Dr. Rajal Shah: I agree with what Dr. Zhou said. In fully examined radical prostatectomy, I would fully support that grade group 1 prostate cancer can be classified as a noncancerous proliferation. In one of the largest multi-institutional studies, examining more than 14,000 radical prostatectomies with grade group 1 prostate cancer, not a single patient died of disease or had metastatic disease to their lymph nodes. This observation has also been validated by other studies, indicating grade group 1 prostate cancer is virtually incapable of metastasis and has a limited capacity to extend outside of the prostate, suggesting that in this scenario we could call it noncancerous proliferation. However, this scenario is completely different in the biopsy setting, where we cannot know with certainty whether a patient harbors only pure grade group 1 prostate cancer.
Dr. Gladell Paner: The controversy arose because there is overtreatment of low-grade or indolent prostate cancer. So the question is, Dr. Shah, what steps from the pathologist’s perspective would help alleviate the overdiagnosis and overtreatment of grade group 1 prostate cancer?
Dr. Rajal Shah: First let me emphasize that there is universal agreement among pathologists and clinicians that grade group 1 prostate cancer should not be overtreated and active surveillance should be the default option for its management. It is also important that pathologists remain a critical part of this debate. However, the burden of alleviating overdiagnosis and overtreatment of grade group 1 prostate cancer does not rest on pathologists alone. The optimal detection of indolent prostate cancer would require a multidisciplinary team of clinical colleagues—urologists, radiologists, and pathologists. We need to ensure that the patient does not have unsampled high-grade or clinically significant cancer through careful clinical evaluation—multiparametric imaging studies, adequate biopsy sampling, targeted and systemic sampling, careful morphological examination by an expert GU pathologist, and in some situations molecular studies as well. So grade group is only one of the many prognostic factors that influence prostate cancer outcomes.

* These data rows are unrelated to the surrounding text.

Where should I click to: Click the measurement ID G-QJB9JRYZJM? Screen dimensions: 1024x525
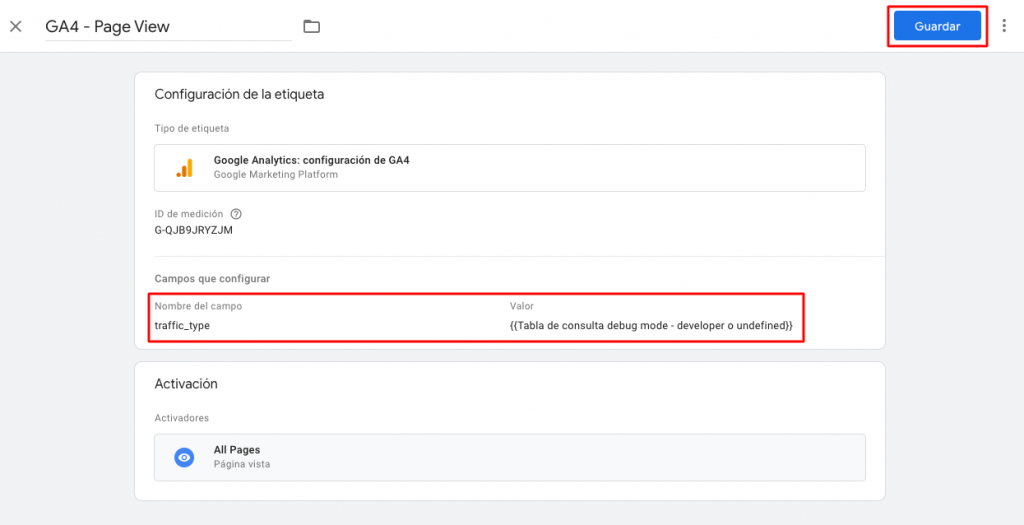(194, 230)
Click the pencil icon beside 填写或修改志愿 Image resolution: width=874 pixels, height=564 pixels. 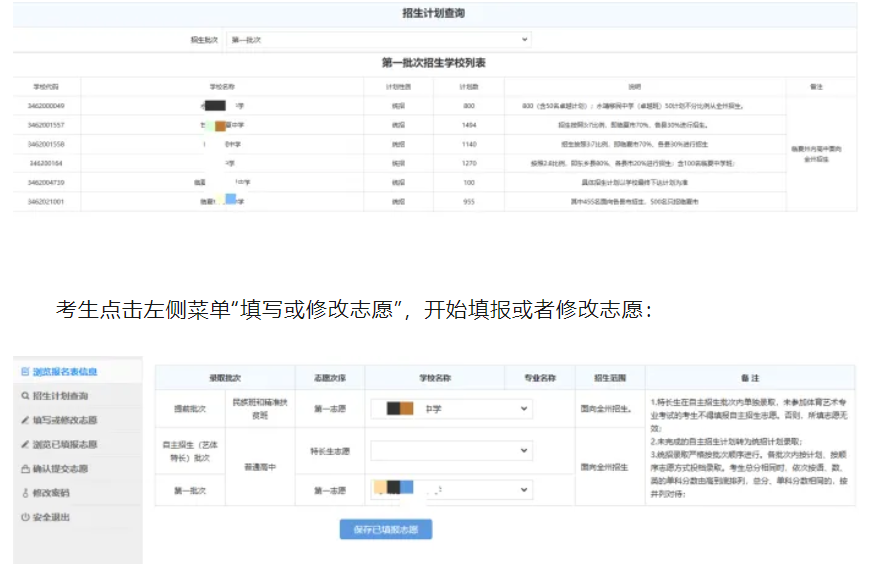click(25, 420)
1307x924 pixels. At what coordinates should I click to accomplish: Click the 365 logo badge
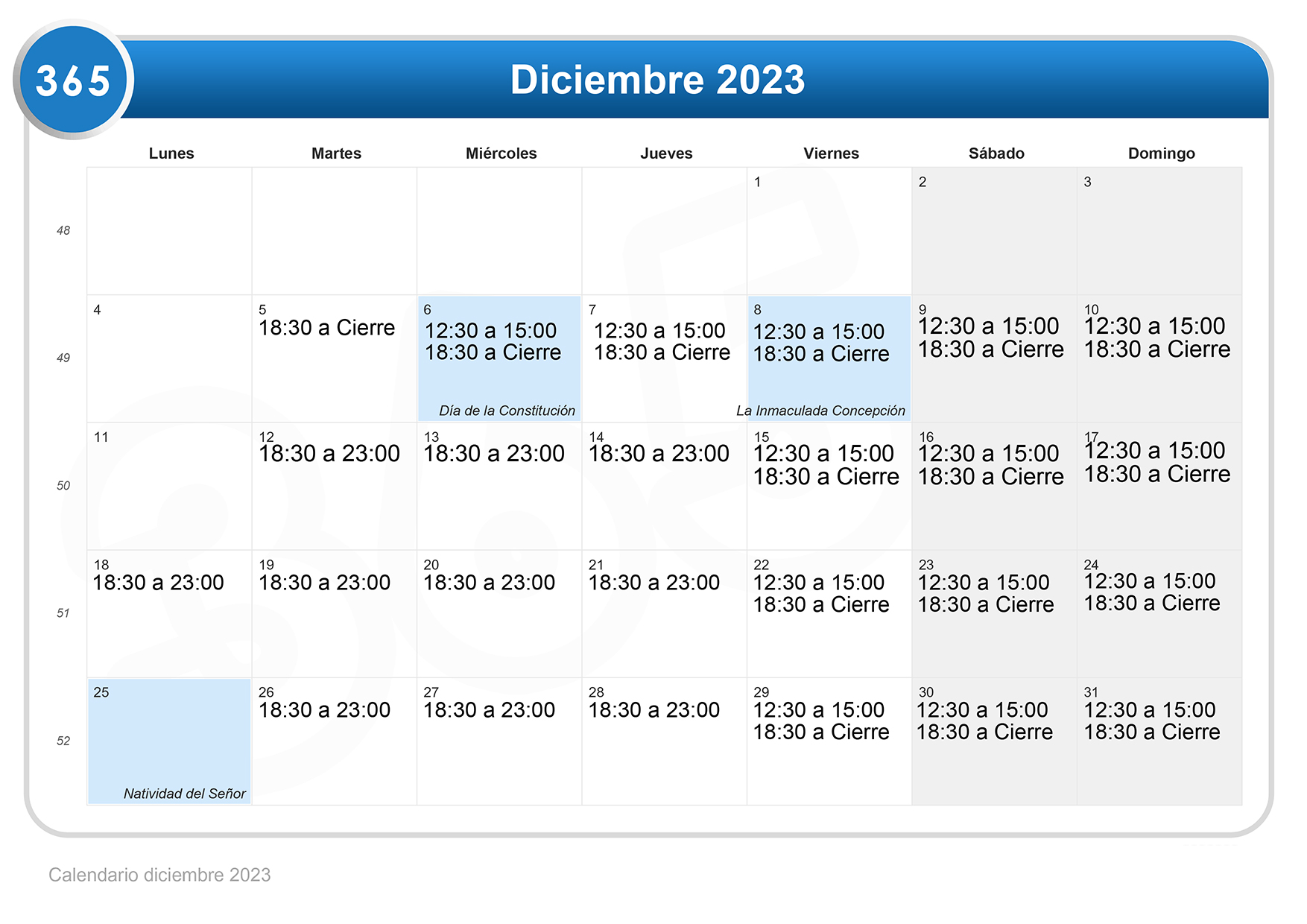click(x=73, y=79)
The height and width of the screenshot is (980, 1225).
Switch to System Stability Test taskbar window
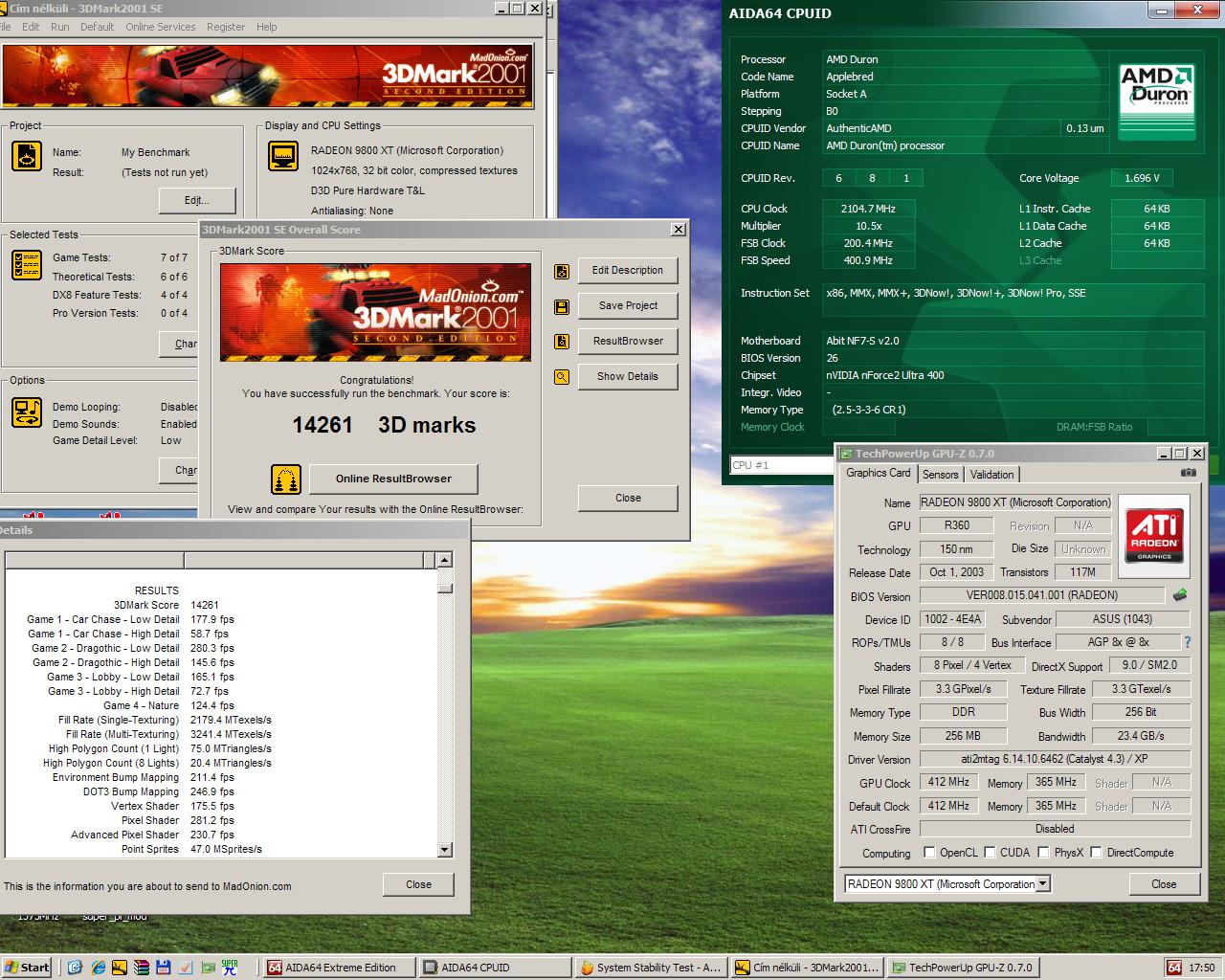650,968
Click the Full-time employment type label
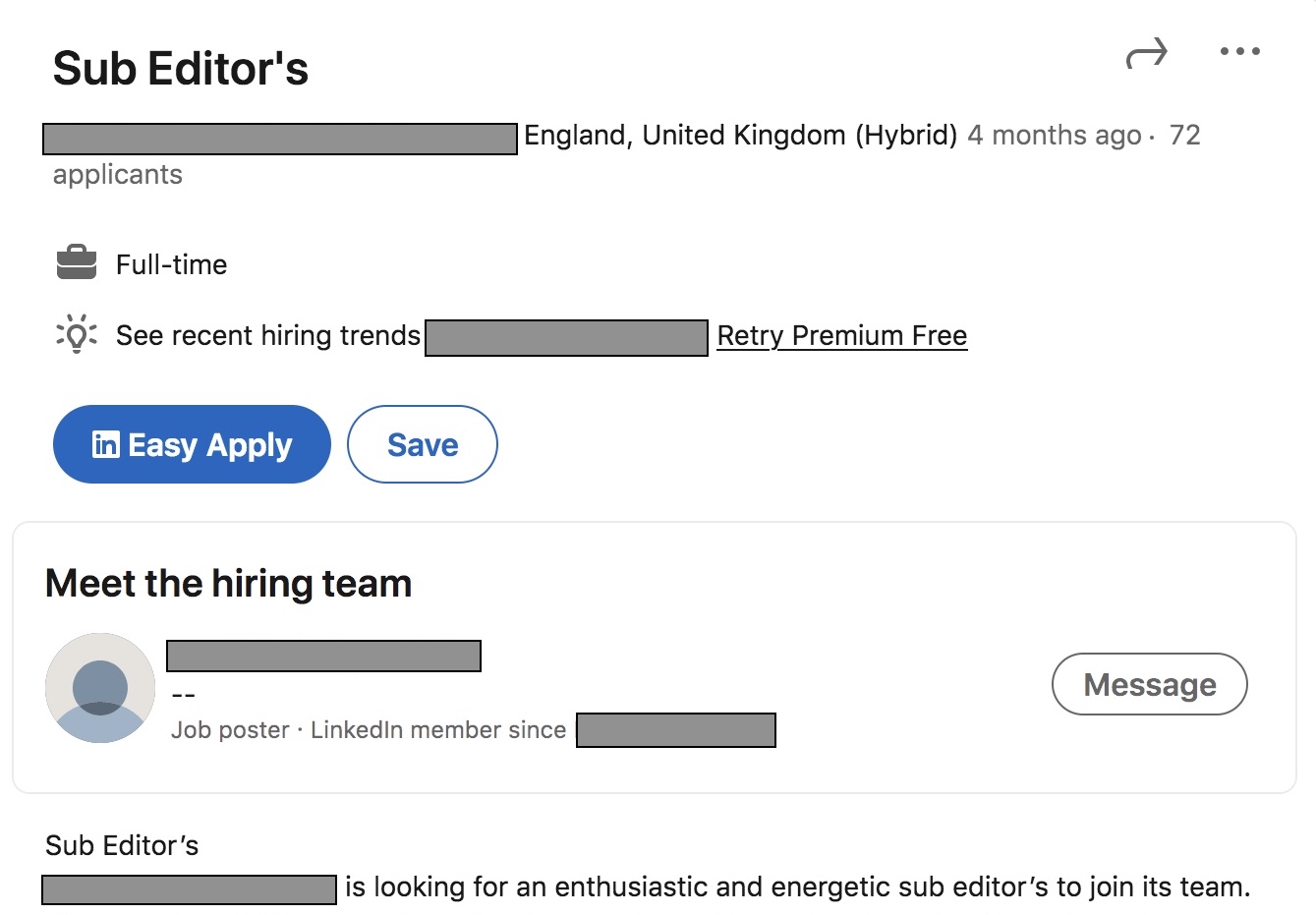1316x915 pixels. click(171, 264)
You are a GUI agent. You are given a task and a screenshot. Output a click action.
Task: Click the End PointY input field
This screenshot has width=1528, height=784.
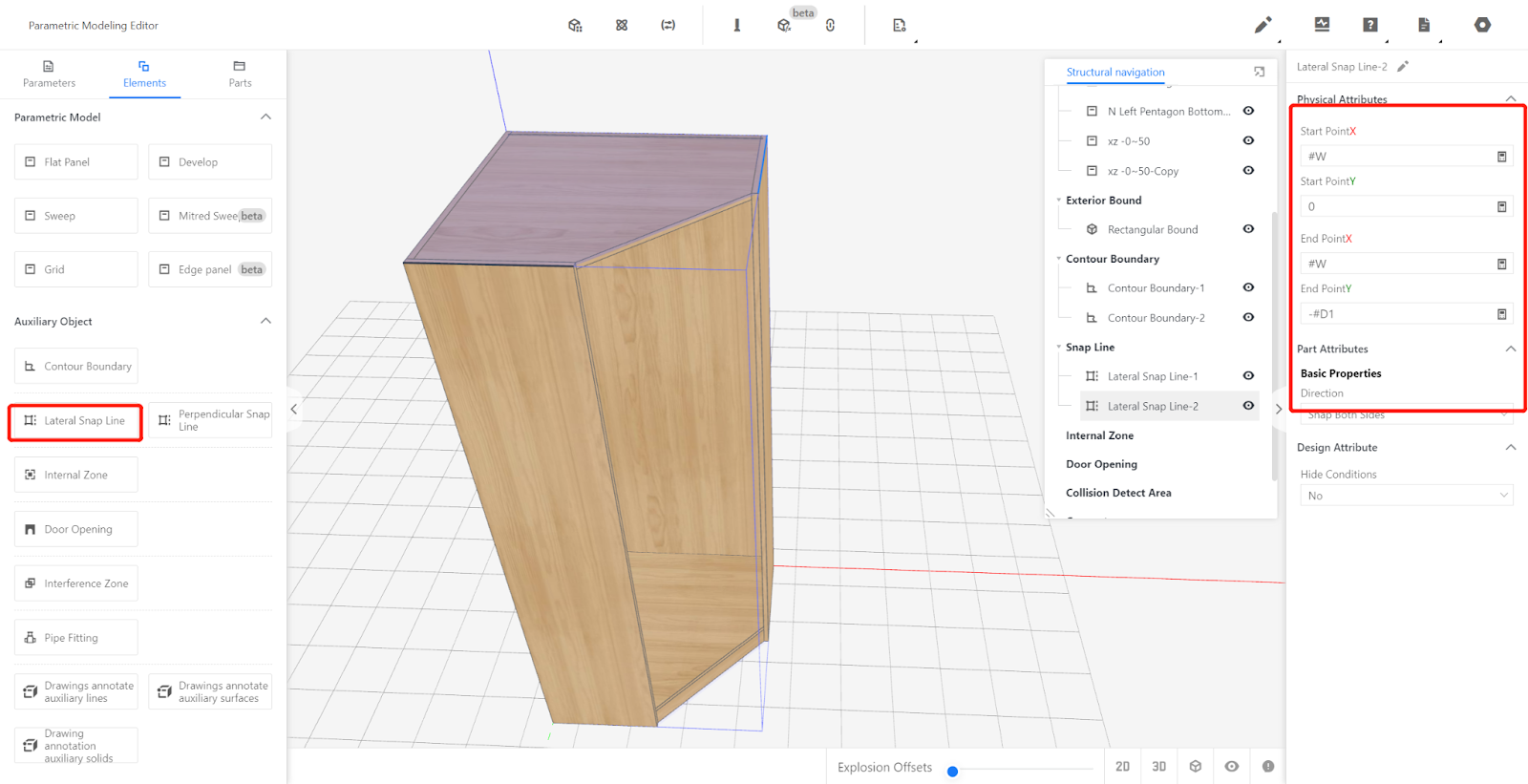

Instead of focusing on the name change from grade group 1 to noncancer, the focus of debate can be shifted to better educate patients to understand their cancer diagnosis and how we can refine the risk stratification to identify patients with grade group 1 who can be followed conservatively or who may need treatment eventually. Currently, two leading uropathology societies—Genitourinary Pathology Society and International Society of Urological Pathology—are collaborating on a joint white paper addressing the definition of indolent prostate cancer and the limitations of its optimal detection specifically in a biopsy setting.
Dr. Ming Zhou: I agree with both of you that we need to reduce the overdiagnosis and overtreatment of the low-risk grade group 1 cancer, and it takes entire patient care teams to do that. That includes oncologists, urologists, radiologists, pathologists, and even patient advocacy groups. However, pathologists can play an oversized role in this process. And we do have precedence in pathology in which we change the name of the disease entities to provide better patient management. For example, in kidney cancer there is a form of clear cell renal cell carcinoma with extensive cystic changes and it has an excellent prognosis. No recurrence or metastases have been reported after surgical resection; therefore, the name has been changed to multilocular cystic renal neoplasm of low malignant potential. The cancer label was dropped and it conveys the message that this is a tumor of excellent prognosis and the patient does not need excessive postoperative follow-up or treatment.